■ What is required:
Can you reproduce everything from "So, I’ll point" down to "affect student attitudes." in the comment on teaching physics with computation, updated so that "secondary school" replaces "high school"?

***** Document text

Caballero on teaching physics with computation

Yesterday, Danny Caballero left a comment on my blog with pointers to three preprints of papers he’s been a co-author on:

I couldn’t agree more with the overall sentiment in this post. Computing is important for all students of science and for science teachers. However, as you say, I do think my dissertation work has been misconstrued a bit in this post. So, let me clarify.

The inventory you mention measures a small slice of mechanics taught in introductory physics. It’s been an important slice, but maybe now it’s time to think beyond it. What are students learning above and beyond this assessment? In M&I, they are learning about modeling, computing, and connecting the two. My work shows that the present implementation of M&I doesn’t produce great gains on this assessment, that students make mistakes in their code, and that they are less inclined towards computing after instruction.

So what? We are getting to teach students how science is done and they are using computing to investigate models. Now, this implementation is not the most polished one, which means we have a good way to go. But, that’s OK, because we are not going to fix all these issues overnight. We have been working on them for the last two years in various contexts. But, we need to figure out how to teach science and computing together. And we need to figure out how to do it well.

So, I’ll point you to a few other publications on computing in physics that I’ve written. Two concern high school, and another deals with physics majors. The high school work shows we can implement ideas from my dissertation work at the high school level (as others are doing). Moreover, we find that students who know physics and computing ideas can make good models of systems and are not memorizing lines of code. In my dissertation work, we didn’t do any qualitative work like student interviews, but it’s clear that doing so is necessary. The work with physics majors is one of the first forays into integrating computing in upper-division physics. We show that a new model for implementation can positively affect student attitudes.

**********
***** Information provided

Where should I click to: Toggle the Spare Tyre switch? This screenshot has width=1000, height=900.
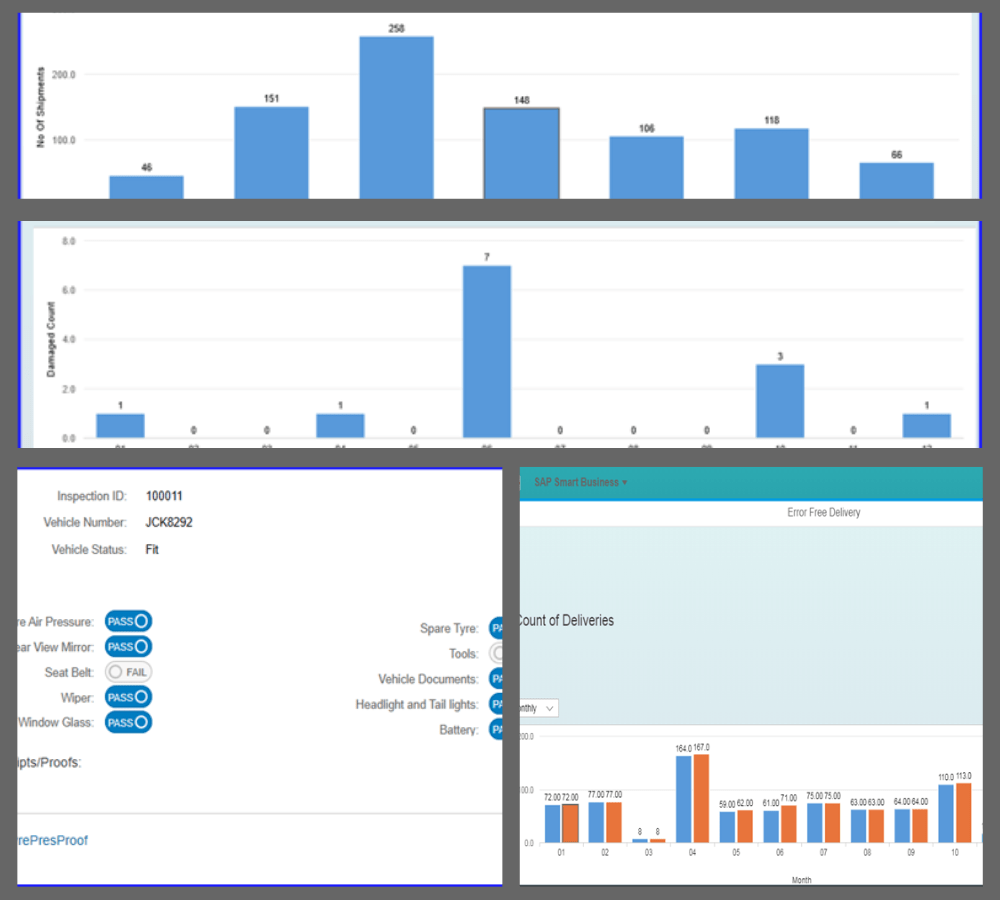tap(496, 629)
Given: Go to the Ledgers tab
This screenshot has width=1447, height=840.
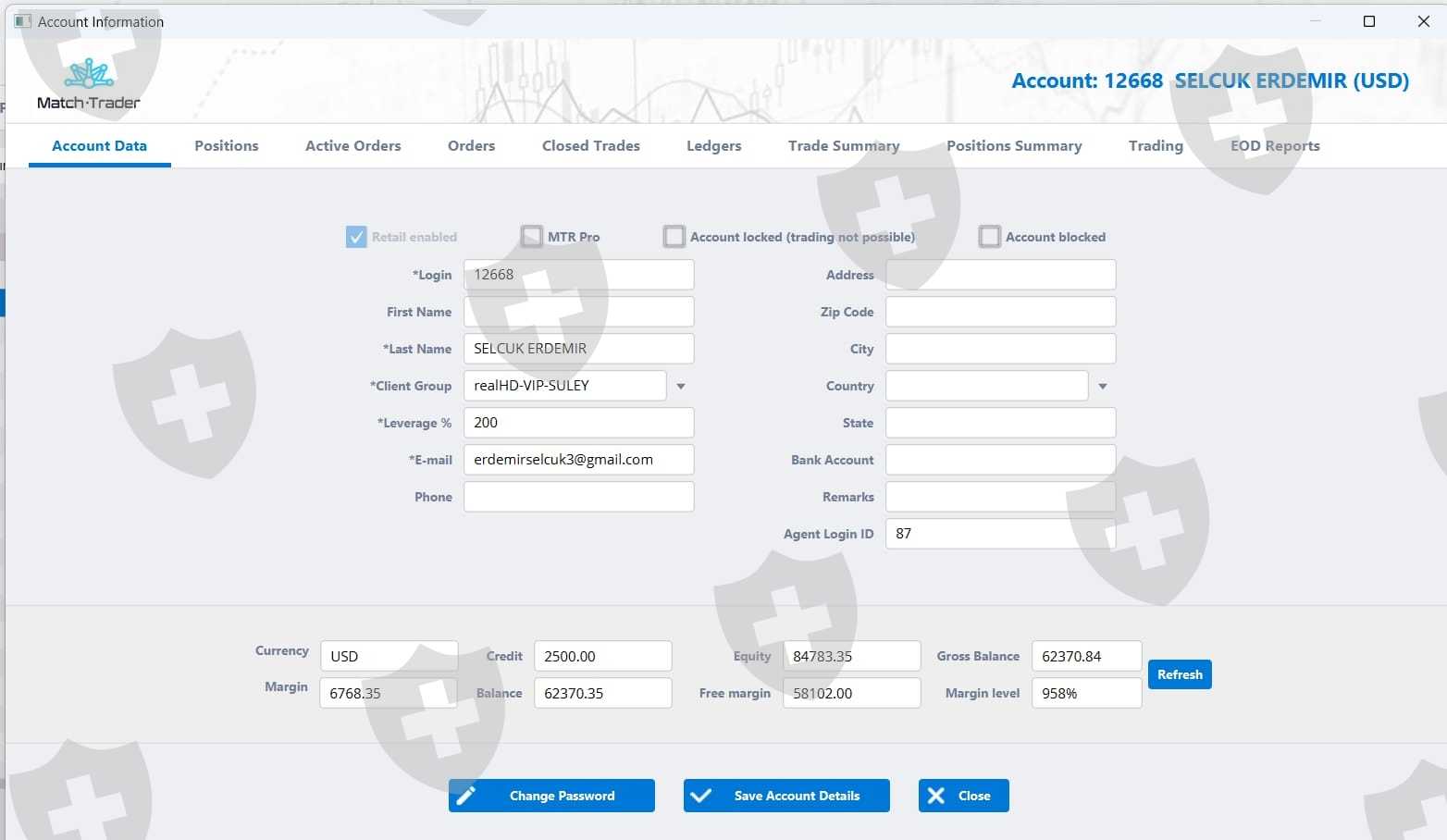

**********

■ Task solution:
So, I’ll point you to a few other publications on computing in physics that I’ve written. Two concern secondary school, and another deals with physics majors. The secondary school work shows we can implement ideas from my dissertation work at the secondary school level (as others are doing). Moreover, we find that students who know physics and computing ideas can make good models of systems and are not memorizing lines of code. In my dissertation work, we didn’t do any qualitative work like student interviews, but it’s clear that doing so is necessary. The work with physics majors is one of the first forays into integrating computing in upper-division physics. We show that a new model for implementation can positively affect student attitudes.